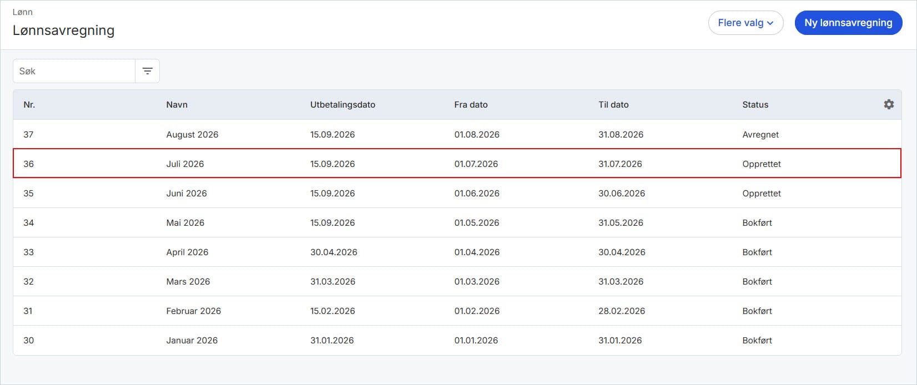This screenshot has width=917, height=385.
Task: Open the Januar 2026 payroll row
Action: click(457, 340)
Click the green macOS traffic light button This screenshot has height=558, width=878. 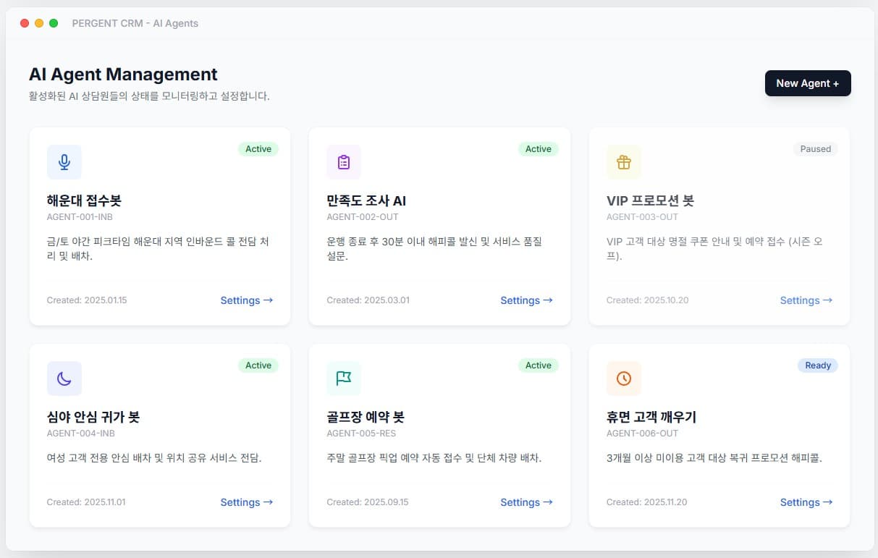(x=53, y=22)
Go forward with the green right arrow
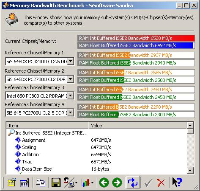The width and height of the screenshot is (200, 191). 117,183
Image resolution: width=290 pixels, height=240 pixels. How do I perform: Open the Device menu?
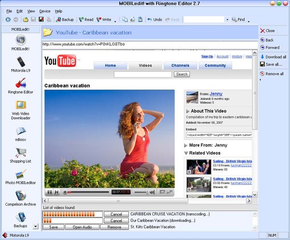coord(45,11)
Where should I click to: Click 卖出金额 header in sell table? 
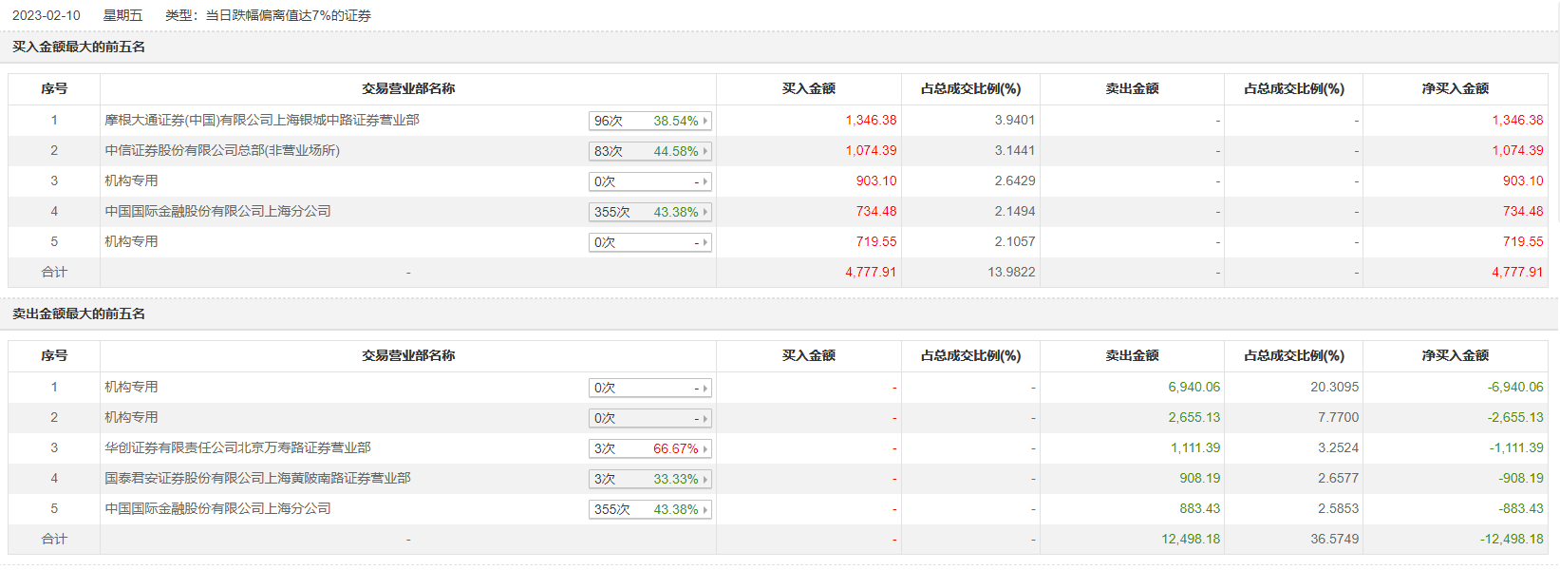click(x=1132, y=356)
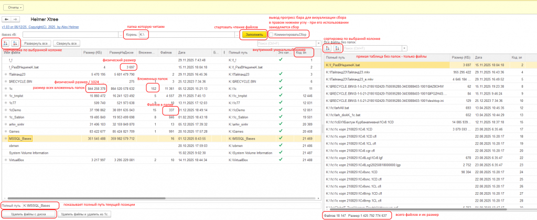Expand the Games folder node
This screenshot has height=220, width=537.
5,131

※ ※ ※

• [Task details]: This task calls for restating, word for word, each line from the line holding "Where should I" through the end of the material, pictures left out.

• [Problem solution]:
Where should I click to: Click 卖出金额 header in sell table? 
click(x=1132, y=356)
Expand the Games folder node
This screenshot has height=220, width=537.
5,131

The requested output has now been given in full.